The Perl Toolchain Summit needs more sponsors. If your company depends on Perl, please support this very important event.

SENSEVAL SCORING DOCUMENTATION
==============================

COMPILATION
-----------

  gcc -o scorer2 scorer2.c

EXECUTION
---------

  scorer2 answer_file key_file [sense_map_file] [-g coarse|mixed] [-m] [-v]

where
  answer_file    is the file of formatted answers output by a system
  key_file       is the answer key
  sense_map_file maps every sense to its parents in a subsumption hierarchy
  -g             specifies coarse or mixed grained scoring, fine is the default
  -m             causes exclusion of instances tagged with multiple tags in key
  -v             causes line-by-line scoring calculations to be printed

If no sense_map_file is given, then only fine-grained scoring is
available, and illformed sense ids in the answer will lower the
precision rather than the recall (that is, they will count as mistakes
instead of missed answers).

The answer format is specified in the file answer-format.txt

Each line of the key_file has the format
  'ref_id ref_num senseid+'

Each line of the sense_map_file has the format 
  'senseid_0 [b_1 senseid_1 b_2 senseid_2 ...]' 
where senseid_N is the parent of senseid_(N-1) with branching factor b_N.

NOTE
----
It is important that all files provided to the scorer2 program are sorted
in alphabetical ascending order.


EXAMPLE
-------

scorer2 system.sampletask.answers sampletask.key sampletask.senses


HOW IT WORKS
------------

Let { 1, 2, 3, 1.1, 1.2, 2.1, 2.2, 2.3, 2.4, 2.5 } be the exhaustive
set of codes of sense tags for a word in the evaluation task. If a
sense code contains a ".", it is considered a "subsense" code;
otherwise it is a "main sense" code. Sense tags corresponding to
subsense codes will be called subsense tags, and those corresponding
to mainsense codes will be called main sense tags.

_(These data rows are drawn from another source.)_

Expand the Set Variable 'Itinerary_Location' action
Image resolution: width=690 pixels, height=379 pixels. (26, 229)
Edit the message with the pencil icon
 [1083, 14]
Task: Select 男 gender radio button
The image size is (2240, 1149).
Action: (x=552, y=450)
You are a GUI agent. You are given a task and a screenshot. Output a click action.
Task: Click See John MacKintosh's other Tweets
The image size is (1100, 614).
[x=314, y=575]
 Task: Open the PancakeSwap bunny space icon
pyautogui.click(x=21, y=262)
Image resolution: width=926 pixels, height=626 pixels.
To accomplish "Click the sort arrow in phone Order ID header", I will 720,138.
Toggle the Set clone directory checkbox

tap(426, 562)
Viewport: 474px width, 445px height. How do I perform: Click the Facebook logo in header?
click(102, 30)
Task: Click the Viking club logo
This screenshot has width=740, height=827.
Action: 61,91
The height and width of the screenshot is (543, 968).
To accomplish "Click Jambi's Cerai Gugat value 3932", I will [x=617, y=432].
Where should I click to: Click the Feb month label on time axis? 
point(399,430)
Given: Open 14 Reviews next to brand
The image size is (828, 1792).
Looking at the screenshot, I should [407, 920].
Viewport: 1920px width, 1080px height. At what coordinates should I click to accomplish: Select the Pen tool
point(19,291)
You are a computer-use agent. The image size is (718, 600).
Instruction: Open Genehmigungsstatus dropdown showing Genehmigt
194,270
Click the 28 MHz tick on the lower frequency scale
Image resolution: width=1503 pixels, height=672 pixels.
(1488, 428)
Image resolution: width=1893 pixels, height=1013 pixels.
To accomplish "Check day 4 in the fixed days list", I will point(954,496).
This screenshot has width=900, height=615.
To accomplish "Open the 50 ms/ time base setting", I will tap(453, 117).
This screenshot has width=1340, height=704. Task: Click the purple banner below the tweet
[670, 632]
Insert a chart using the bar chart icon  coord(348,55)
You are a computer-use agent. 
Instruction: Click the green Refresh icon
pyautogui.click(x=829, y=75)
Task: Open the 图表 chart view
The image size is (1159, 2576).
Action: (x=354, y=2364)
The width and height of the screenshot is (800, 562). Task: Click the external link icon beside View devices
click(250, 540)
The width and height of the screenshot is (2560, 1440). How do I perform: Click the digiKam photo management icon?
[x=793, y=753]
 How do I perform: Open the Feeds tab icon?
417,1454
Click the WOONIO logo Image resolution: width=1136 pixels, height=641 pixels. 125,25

The column labeled "key" represents the code(s) corresponding to the
manually annotated tag(s) for an instance of this word, and the column
labeled "guess" represents the code(s) corresponding to the response
given by a participating system for the same instance. Probabilities
for each tag given in the response are enclosed in parentheses after
the tag's code.

The subsequent columns indicate the score that would be assigned to
the system under various scoring policies, all based on the scoring
proposal made by Melamed and Resnik (see scorescheme.txt).

The column labeled "F" corresponds to a "fine-grained" policy (do not
count main sense tags as subsuming subsense tags).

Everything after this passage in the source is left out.